◆ EXERCISE ◆
When a line of the entries contains "below", please list that line.

◆ Records excerpted from a collection ◆
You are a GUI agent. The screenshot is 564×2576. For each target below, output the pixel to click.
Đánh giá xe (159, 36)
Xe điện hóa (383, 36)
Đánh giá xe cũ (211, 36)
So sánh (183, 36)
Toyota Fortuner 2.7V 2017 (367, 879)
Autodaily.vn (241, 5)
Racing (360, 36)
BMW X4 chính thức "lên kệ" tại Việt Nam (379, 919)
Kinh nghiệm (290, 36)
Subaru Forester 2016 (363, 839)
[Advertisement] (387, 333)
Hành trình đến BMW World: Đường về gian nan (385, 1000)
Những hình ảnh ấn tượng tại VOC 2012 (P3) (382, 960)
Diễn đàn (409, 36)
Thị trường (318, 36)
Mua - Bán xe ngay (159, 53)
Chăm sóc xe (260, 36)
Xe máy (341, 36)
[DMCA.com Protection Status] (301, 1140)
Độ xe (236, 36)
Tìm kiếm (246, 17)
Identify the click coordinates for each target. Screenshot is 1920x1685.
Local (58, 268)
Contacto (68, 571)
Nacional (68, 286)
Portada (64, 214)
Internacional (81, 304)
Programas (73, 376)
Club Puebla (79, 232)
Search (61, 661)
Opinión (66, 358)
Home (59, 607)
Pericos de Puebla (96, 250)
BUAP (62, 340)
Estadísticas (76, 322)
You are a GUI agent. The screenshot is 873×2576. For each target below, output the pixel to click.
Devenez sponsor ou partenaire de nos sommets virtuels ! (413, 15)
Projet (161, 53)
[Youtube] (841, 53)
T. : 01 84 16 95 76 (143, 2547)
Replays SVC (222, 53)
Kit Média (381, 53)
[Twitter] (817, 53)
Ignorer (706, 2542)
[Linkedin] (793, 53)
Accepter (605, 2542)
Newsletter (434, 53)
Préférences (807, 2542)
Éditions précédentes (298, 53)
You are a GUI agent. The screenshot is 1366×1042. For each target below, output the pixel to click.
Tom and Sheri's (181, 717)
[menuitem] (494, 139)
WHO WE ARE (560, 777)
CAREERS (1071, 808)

◆ SOLVED EXERCISE ◆
You are a GUI agent. The screenshot is 564×2576. For each target below, output the pixel to click.
You are a GUI agent. The screenshot is 873×2576. For each target below, output the pixel to click.
You are a GUI agent. The screenshot is 1366×1042. For each target below, output the pixel to click.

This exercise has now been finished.